On 11 July 2018, the Federal Council of Austria adopted the text of the Annual Tax Act 2018 as approved by the National Council (lower house) on 4 July. The legislation includes simplifications of tax laws, the abolishment of various fees and measures in the fight against tax avoidance.
The legislation includes following measures:
Anti-Tax Avoidance Directive:
An adjustment of the current exit tax rules to bring them in line with the Anti-Tax Avoidance Directive (ATAD1), which includes reducing the number of tax payment installments from seven to five and new conditions for the immediate recovery of outstanding tax, including cases where:
- The assets or business of permanent establishment are sold or otherwise disposed of or transferred to a State outside the EU/EEA;
- The place of management of a company is transferred to a State outside the EU/EEA;
- The taxpayer declares bankruptcy or is wound up; or
- The taxpayer fails to make an installment payment within 12 months from the due date.
CFC rule:
In accordance with the ATAD1, CFC taxation will be introduced in Austria for the first time. Accordingly, foreign companies may be considered CFCs where an Austrian company itself or with associated companies holds directly or indirectly more than 50% of the capital or voting rights of the foreign company or is entitled to more than 50% of the profits of the foreign company (associated means 25% direct or indirect ownership or entitlement to profits).

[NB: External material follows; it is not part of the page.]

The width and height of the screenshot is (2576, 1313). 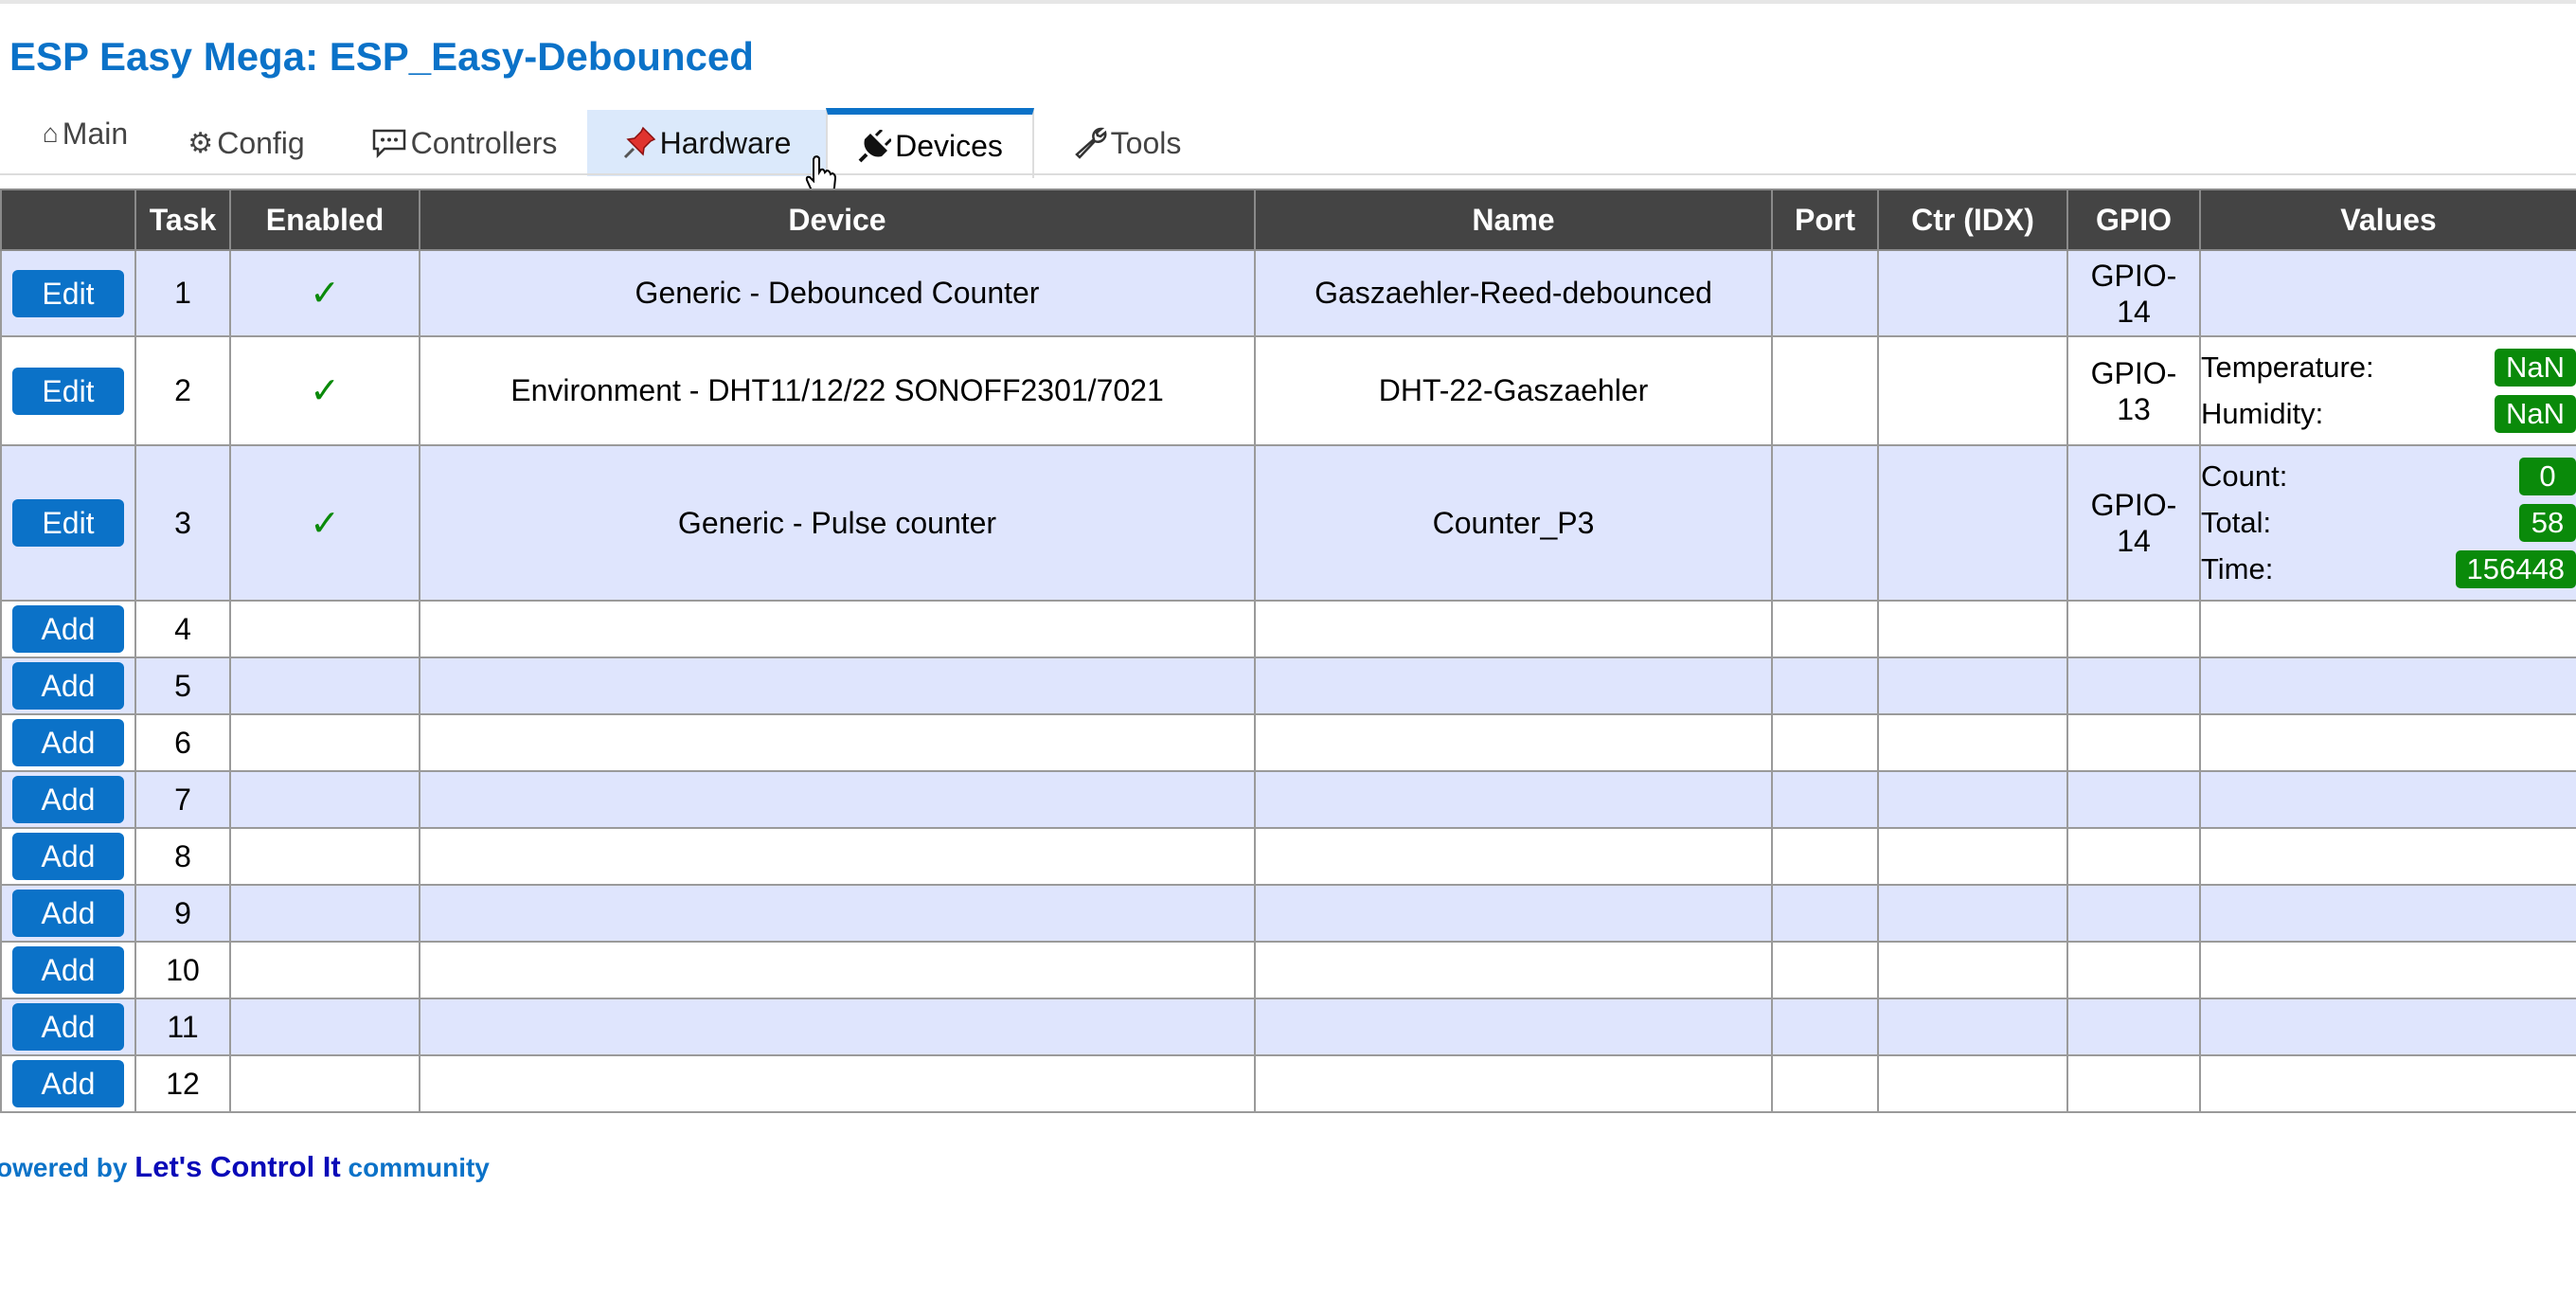 I want to click on table-row: Add 8, so click(x=1288, y=856).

CFC taxation will apply to following situations:
- Austrian corporations holding a controlling interest (more than 50% of voting rights, capital or dividend rights, alone or together with its associated enterprises);
- Passive income of a foreign subsidiary (interest, royalties, dividends, financial leasing fees, capital gains from the sale of participations, income from insurance, banking or financial activities, income from invoicing companies);
- If the passive income represents more than one third of the foreign subsidiary’s overall income; and
- The effective tax rate is 12.5% or less.

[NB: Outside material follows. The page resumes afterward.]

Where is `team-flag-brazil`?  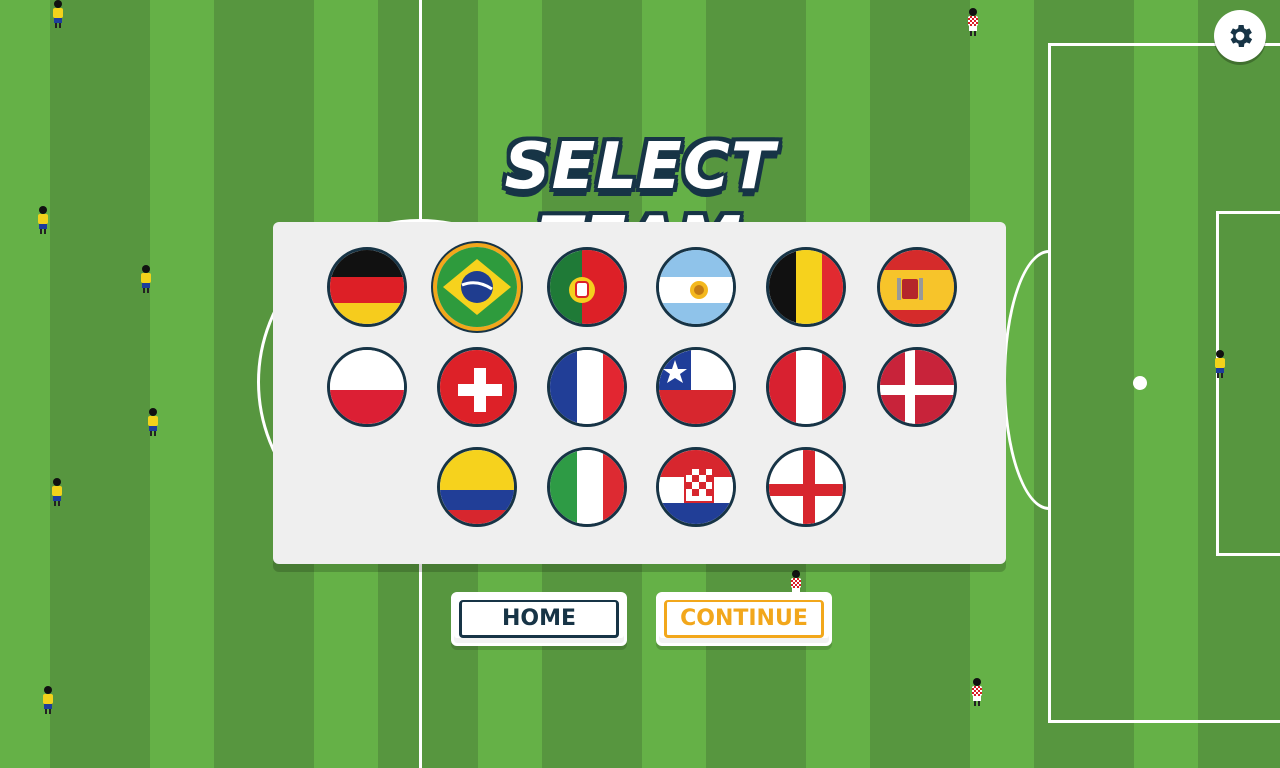
team-flag-brazil is located at coordinates (477, 287).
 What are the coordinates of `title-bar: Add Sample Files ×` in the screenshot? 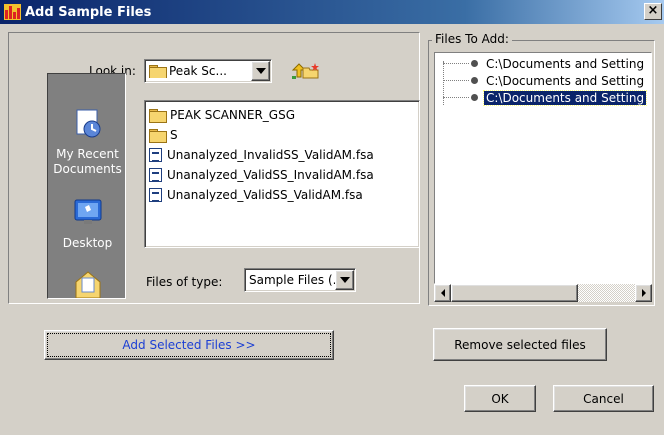 It's located at (332, 12).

CFC taxation will not apply where the controlled foreign company carries on a substantial economic activity supported by staff, equipment, assets and premises, as evidenced by relevant facts and circumstances.
VAT law:
The implementation of Council Directive (EU) 2017/2455 to allow small undertakings to apply the VAT rules used in their home country if yearly cross-border online sales are below EUR 10,000;
The introduction of horizontal monitoring as an alternative to tax audits for larger companies and groups, subject to certain conditions; and
The introduction of rules in relation to financial account information reporting for the purpose of exchange under EU law and the OECD Common Reporting Standard.
The above all measures are generally effective from 1 January 2019.